(Data extracts)

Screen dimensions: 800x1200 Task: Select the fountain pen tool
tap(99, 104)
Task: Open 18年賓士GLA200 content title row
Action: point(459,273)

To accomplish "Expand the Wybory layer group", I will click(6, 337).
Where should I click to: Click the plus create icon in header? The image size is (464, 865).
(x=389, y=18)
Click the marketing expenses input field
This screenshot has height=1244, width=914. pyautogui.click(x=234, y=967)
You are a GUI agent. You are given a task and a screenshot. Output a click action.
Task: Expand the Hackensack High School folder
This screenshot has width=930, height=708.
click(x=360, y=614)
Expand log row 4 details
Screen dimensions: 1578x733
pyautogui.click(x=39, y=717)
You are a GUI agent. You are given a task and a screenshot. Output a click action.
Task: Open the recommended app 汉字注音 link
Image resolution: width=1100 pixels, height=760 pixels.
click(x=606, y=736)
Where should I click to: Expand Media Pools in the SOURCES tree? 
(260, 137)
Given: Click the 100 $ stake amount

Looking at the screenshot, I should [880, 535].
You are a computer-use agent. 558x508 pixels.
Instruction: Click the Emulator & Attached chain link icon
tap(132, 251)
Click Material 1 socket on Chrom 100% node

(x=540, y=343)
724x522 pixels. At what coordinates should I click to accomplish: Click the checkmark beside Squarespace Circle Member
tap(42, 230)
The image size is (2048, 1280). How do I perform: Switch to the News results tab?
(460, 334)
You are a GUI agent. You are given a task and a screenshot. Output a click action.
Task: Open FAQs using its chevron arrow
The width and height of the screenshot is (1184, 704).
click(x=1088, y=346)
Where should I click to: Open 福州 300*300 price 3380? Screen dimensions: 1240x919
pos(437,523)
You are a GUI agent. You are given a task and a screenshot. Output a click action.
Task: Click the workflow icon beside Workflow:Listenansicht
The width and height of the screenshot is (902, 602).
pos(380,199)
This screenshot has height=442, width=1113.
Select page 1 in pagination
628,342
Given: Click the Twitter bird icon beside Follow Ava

(End Data extracts)

__Try it__
Return the final stretch of the listing exactly, starting with the line that contains "Task: Click the" and ending with the last line.

__Answer to this problem__
Task: Click the workflow icon beside Workflow:Listenansicht
The width and height of the screenshot is (902, 602).
pos(380,199)
This screenshot has height=442, width=1113.
Select page 1 in pagination
628,342
Given: Click the Twitter bird icon beside Follow Ava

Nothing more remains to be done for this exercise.